Keep feeding her and if you can, provide a shelter. Please trap and spay her ASAP - better a little trapping trauma than another pregnancy. Of course, if she is pregnant, you need to decide what you want to do.

Can you provide her with a warm, safe place until the kits are born? A large crate in a garage is fine. That way the kits can be socialized and mommy can be spayed and go back to her outside life. Hey - who knows, maybe's shes just a frightened stray. Might turn out she's "socializable" too.
post #4 of 10
By the way - thank you for helping her. Life's tough on the streets. Without us crazy cat peole, it would be a whole lot tougher for her.
post #5 of 10
The process will be slow to get her to trust you, as you don't know her past, or if she's possibly feral.

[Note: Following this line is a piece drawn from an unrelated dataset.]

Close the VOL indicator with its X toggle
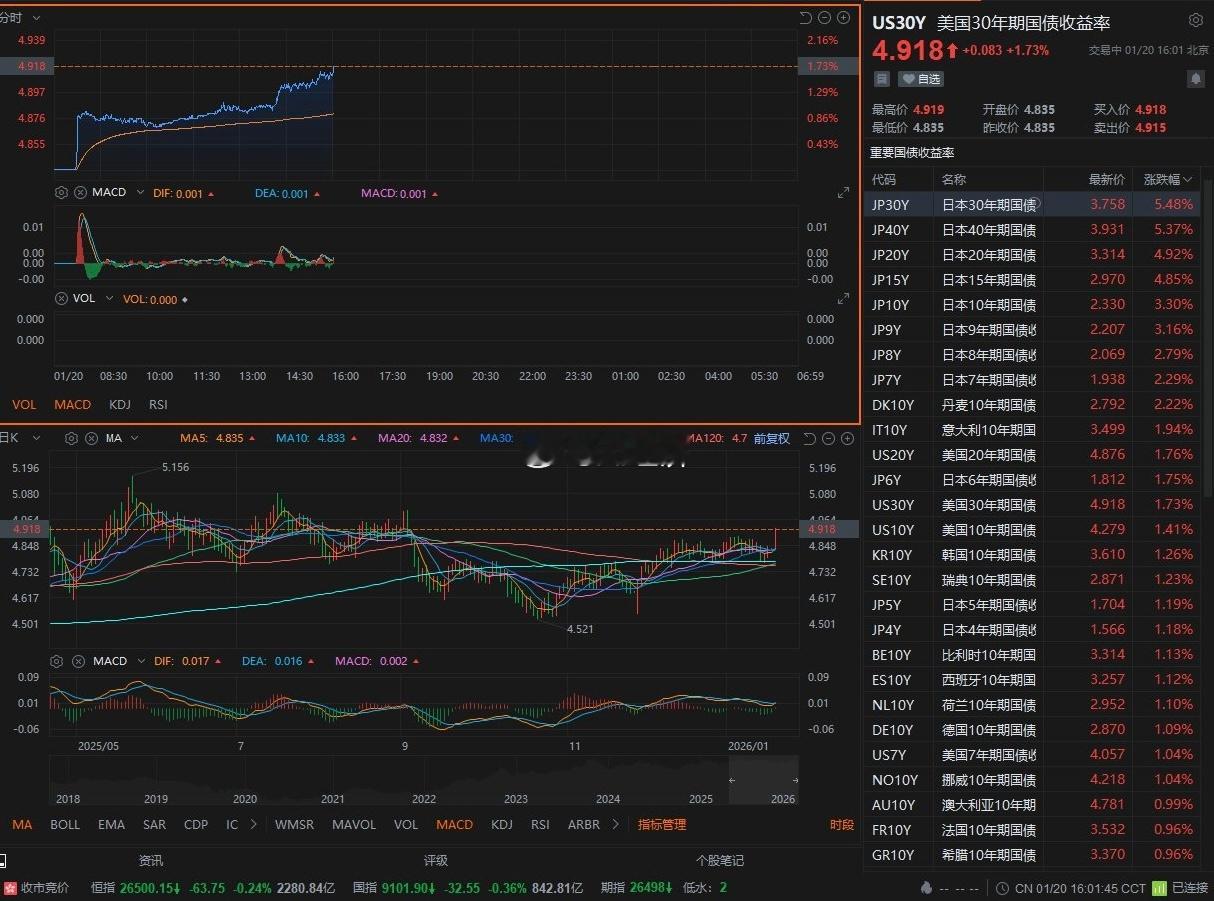1214x901 pixels. (61, 298)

Just don't get discouraged or frustrated!
post #6 of 10
You are doing a wonderful thing by feeding and caring for her. Unfortunately there is no set time that they will learn to trust you. Too many factors involved. How long they have lived alone and on their instincts makes it difficult. The cat's personality is another part.

The best for her would be to trap her and get her to the vet to be spayed. Let her recover for a few days in the area you want to provide as shelter and then let her go. She will recover from this and as long as you continue to feed her she will get back to the routine.

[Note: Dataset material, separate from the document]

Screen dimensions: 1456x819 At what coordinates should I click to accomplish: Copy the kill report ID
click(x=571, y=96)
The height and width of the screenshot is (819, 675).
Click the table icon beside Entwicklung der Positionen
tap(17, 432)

It could take months or more to gain her trust to touch her. Lots of kittens could be born in that time. Wishing you the best.
post #7 of 10
Thread Starter 
get her to trust me and make a warm bed for her in my shed and if she is pregnant then I would keep her in my garage until she had the babies. Do I need to get an actual animal trap to get her or just try to coax her with food and grab her? I don't want to miss then ruin the little trust that I have built up for her now, I will keep trying, it's getting so cold and I worry so much about her, she ate 2 cans of cat food yesterday with 1 hour and today within 1 hour so do they eat a lot more when the are pregnant, I will have to go research now.
post #8 of 10
Some shelters, vet offices, or animal control will loan you a humane trap.

They will show you how to use it. Take up all the food and set the trap with food in the back. Watch the trap from a distance so when she goes in you can get her out of the cold. Cover the trap and take her to the vet in the trap.

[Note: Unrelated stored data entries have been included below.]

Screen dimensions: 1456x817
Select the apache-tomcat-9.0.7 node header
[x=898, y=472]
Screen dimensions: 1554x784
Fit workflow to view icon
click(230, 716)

Pregnant cats do eat more. Cats preparing for winter will also eat more. I feed all mine kitten food for the winter to help with their winter coat and energy.

If she is early in pregnancy the vet can still spay her. There is lots of info on trapping. You are doing an awesome thing for her!
post #9 of 10
I would recommend getting a trap as mentioned above, taking her to the vet to get spayed/neutered, then it's up to you whether you want to keep her in your garage, or release her again and just continue with the feeding.

I would guess she's not pregnant - it's very late in the season for a cat to be pregnant, especially in the colder areas. We've had a few 8 week old kittens come through my shelter in the last couple of weeks, and that is odd to still be getting kittens, and I'm in a warmer climate.

You can make a toasty warm cat shelter if you wish to and leave it somewhere outside for her to use when it's cold. If you get her fixed, and provide her with food and shelter, then you are doing a wonderful thing for her.
post #10 of 10
I have been feeding a stray/feral for two years and he still won't let me touich him. He is still very afraid but he (mostly) no longer runs away and just recently has started coming inside for 5-10 minutes to eat - always close to the door so he can dash out if he thinks I might hurt him after all.

All of that to say it takes TIME! And sometimes alot of time. It is best if you can just encourage her to stay indoors and make it more attractive inside than outside without forcing it. They will (almost always) soon discover that inside is much more attractive than outside - safer, warmer, plentiful food and water, etc.

Good luck.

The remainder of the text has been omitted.